Hepatotoxicity with High-Dose Green Tea Extract: Effect of <i>Catechol-O-Methyltransferase and Uridine 5’-Diphospho-glucuronosyltransferase 1A4</i> Genotypes
Laura Acosta, Laura Byham‐Gray, Mindy S. Kurzer, Hamed Samavat
Abstract
The predominant catechin in green tea, epigallocatechin gallate (EGCG), may be hepatotoxic in high doses. Our objective was to investigate the influence of catechol-O-methyltransferase (COMT) and uridine 5’-diphospho-glucuronosyltransferase 1A4 (UGT1A4) genotypes on changes in liver injury biomarkers in response to long-term, high-dose green tea extract (GTE) supplementation among postmenopausal women. A secondary analysis was conducted using data from the Minnesota Green Tea Trial (N = 1,075), in which participants were randomized to consume high-dose GTE (843 mg/day EGCG) or placebo capsules for 12 months. Analysis of covariance adjusting for potential confounders was performed to examine changes in aspartate aminotransferase (AST), alanine aminotransferase (ALT), AST: ALT ratio, and alkaline phosphatase from baseline to months 3, 6, 9, and 12 across COMT and UGT1A4 genotypes.

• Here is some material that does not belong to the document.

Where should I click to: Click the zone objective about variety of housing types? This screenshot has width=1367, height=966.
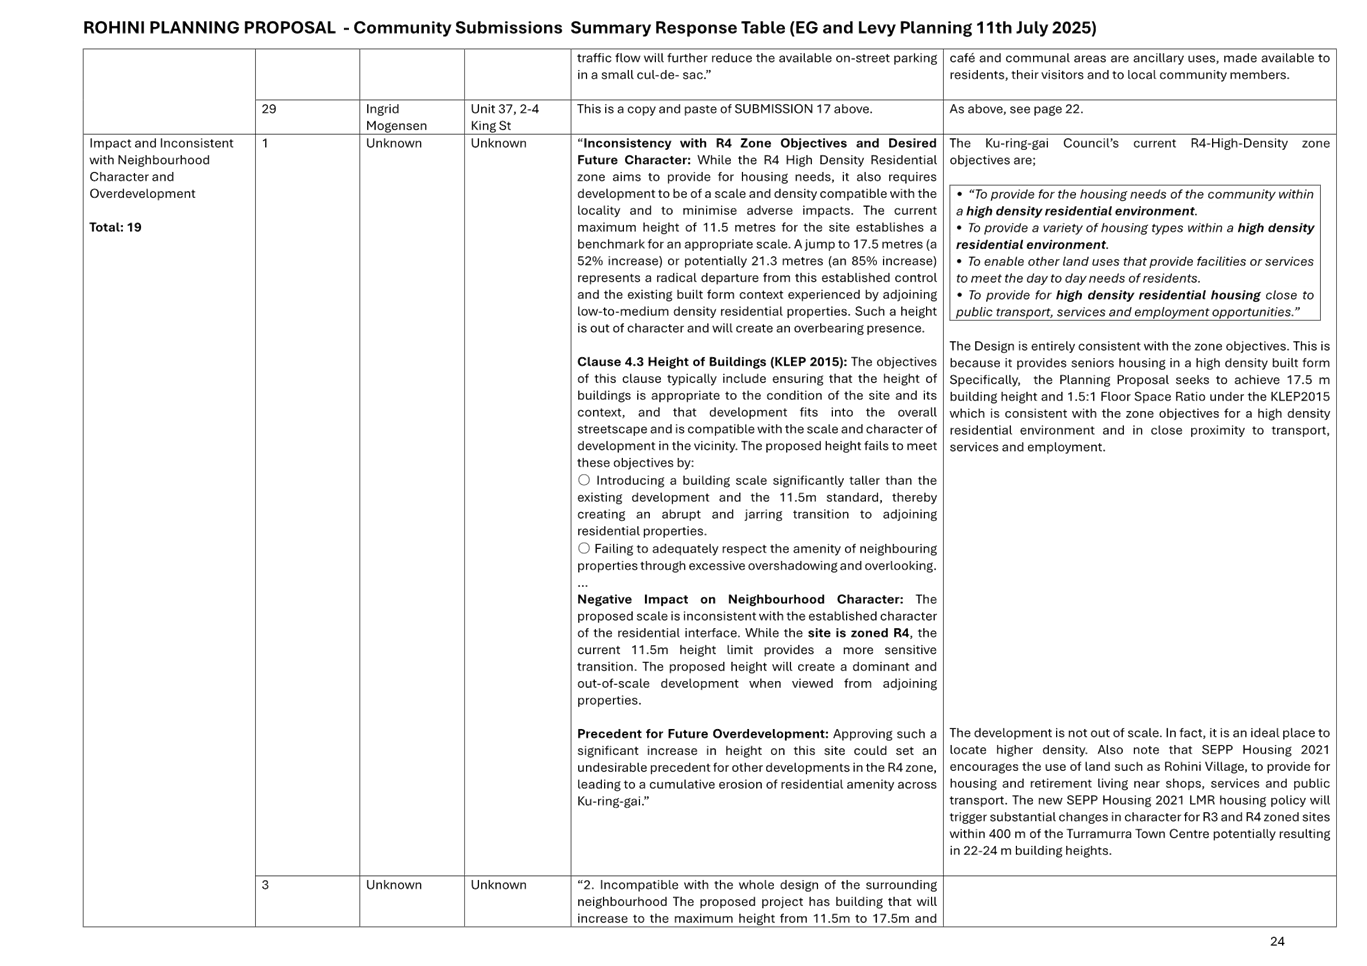[1134, 236]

Mean age and BMI within the GTE group (n = 400) were 59.8 yrs and 25.1 kg/m2, respectively, and 98% of subjects were white. From baseline to month 3, mean AST: ALT ratio change was +1.0% in the COMT (rs4680) A/G genotype versus −4.8% in the A/A genotype (p = 0.03). From baseline to months 6 and 9, respectively, mean ALT change was +78.1% and +82.1% in the UGT1A4 (rs6755571) A/C genotype versus +28.0% and +30.1% in the C/C genotype (p < 0.001 and p = 0.004, respectively). The UGT1A4 (rs6755571) A/C genotype may be an important risk factor for clinically-relevant serum transaminase elevations with 6-9 months of high-dose GTE supplementation among postmenopausal women. Understanding the genetic underpinnings of GTE-related hepatotoxicity may allow for a genetically-informed paradigm for therapeutic use of GTE.